Drakkenhall: City of Monsters includes lots and lots of adventure hooks, but one thing it lacks until ‘Smash and Grab’ is a sense of an overarching plot that might keep the Player Characters in the city and crossing back and forth from one location to another. What ‘Smash and Grab’ suggests is a big scavenger hunt, leading to a treasure hunt. The ‘Society of Monster Archaeologists Searching for Hoards’—or ‘SMASH’—a secret society whose members possess a degree of immunity in a city of criminals. This is because members have a reputation for being tough, even mad, having delved into the deepest, darkest, most dangerous parts of Drakkenhall and the former Highrock in search of treasure and returned. Can the Player Characters join? Of course, they can! They just have to find the headquarters first, which is a hunt in itself, then when they have, they have to prove themselves worthy. This provides reasons for longer term play in Drakkenhall as well suggestions as to where to look for treasure worthy of SMASH. There are ideas too, for the Player Character who has SMASH as part of his Background during character creation.

Penultimately, Drakkenhall: City of Monsters presents some ideas as to why exactly, the Blue does not allow Orcs into the city. None of the four options are simple, but all four of them point to the deviousness of the Blue Sorceress. They are useful if the party includes an Orc Player Character. Lastly, there are stats for the Blue Dragon as the Blue Sorceress, though whether this is who she is, is open to conjecture…

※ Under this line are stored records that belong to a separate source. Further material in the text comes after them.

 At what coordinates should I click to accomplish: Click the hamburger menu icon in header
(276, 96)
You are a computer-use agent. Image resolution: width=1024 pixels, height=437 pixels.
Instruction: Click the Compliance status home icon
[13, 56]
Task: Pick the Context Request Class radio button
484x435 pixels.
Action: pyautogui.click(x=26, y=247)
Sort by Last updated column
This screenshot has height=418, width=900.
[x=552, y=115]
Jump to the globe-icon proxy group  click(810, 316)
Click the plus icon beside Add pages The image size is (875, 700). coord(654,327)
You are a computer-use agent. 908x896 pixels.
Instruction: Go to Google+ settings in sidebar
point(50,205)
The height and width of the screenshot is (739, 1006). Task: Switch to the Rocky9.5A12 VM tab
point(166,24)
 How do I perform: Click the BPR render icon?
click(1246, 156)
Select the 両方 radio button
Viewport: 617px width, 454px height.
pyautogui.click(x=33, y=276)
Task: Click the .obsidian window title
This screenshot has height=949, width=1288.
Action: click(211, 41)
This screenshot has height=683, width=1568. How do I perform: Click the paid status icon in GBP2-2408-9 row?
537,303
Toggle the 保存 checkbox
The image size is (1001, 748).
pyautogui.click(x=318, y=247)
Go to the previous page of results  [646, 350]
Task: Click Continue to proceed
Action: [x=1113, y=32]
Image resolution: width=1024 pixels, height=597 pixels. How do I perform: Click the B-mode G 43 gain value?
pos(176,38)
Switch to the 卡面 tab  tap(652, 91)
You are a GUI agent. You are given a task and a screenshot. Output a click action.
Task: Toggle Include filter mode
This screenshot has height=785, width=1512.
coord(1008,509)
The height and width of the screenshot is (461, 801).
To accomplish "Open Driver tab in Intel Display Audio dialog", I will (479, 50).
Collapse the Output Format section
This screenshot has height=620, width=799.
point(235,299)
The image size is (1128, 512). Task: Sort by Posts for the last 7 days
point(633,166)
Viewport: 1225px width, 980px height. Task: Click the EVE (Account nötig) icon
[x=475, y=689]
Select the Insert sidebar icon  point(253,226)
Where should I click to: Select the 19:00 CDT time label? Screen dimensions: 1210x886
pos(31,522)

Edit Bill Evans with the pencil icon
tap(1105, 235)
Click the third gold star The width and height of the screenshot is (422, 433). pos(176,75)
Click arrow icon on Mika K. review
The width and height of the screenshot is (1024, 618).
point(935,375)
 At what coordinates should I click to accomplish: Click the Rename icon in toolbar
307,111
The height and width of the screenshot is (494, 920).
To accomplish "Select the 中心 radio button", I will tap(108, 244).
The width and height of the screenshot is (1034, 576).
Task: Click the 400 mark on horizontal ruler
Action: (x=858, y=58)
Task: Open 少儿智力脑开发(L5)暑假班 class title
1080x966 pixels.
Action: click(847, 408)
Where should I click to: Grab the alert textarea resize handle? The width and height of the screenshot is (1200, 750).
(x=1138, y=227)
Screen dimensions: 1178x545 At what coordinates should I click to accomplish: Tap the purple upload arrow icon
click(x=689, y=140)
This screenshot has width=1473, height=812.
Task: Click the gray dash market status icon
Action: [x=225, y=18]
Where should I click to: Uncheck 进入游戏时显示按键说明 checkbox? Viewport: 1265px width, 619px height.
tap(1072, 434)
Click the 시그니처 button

Physically, Drakkenhall: City of Monsters is well written. However, the map of the city is not particularly detailed, so not as useful as it could have been, and the artwork does vary in quality.

As written, Drakkenhall: City of Monsters does not feel like a coherent book. There is no overview which might pull all of the book’s content and city description together and its treatment of the city is scattershot. That though is by design. Drakkenhall is far from a cohesive city, raucous and rowdy, lawless until someone steps out of line, order of a sought being maintained by fear, dread oaths of fealty, and the Blue Sorceress’ secret police and Kobold force of the Glinting Legionnaires. The result is that a Player Character is never going to quite get a true grasp of what the city is like and how it really works, and even if he did, there is no knowing quite what would be different if he left and came back. The Game Master is supported with plenty of new threats, a handful of new magical items, and too many adventure ideas and hooks and more to mention, so that each time a Player Character comes back there will be a new scam he has not run into, a new plot to get tied up in, and more. It also means that from one visit to the next, the Game Master never has to keep all of the city in mind, but can rather focus on particular locations and how the Icons might be involved. There are elements which Game Master will need to develop, but with half a city reduced to rubble, there are plenty of places to put them.

Ultimately, Drakkenhall: City of Monsters is a criminally chaotic—to a point—and an evilly entertaining city to visit for a 13th Age campaign. Probably more than once. However, full of malevolent magics and would be marauding monsters, with a government lamentably legitimate, and almost everyone ready to swindle almost everyone else, Drakkenhall: City of Monsters is probably not somewhere to stay for long.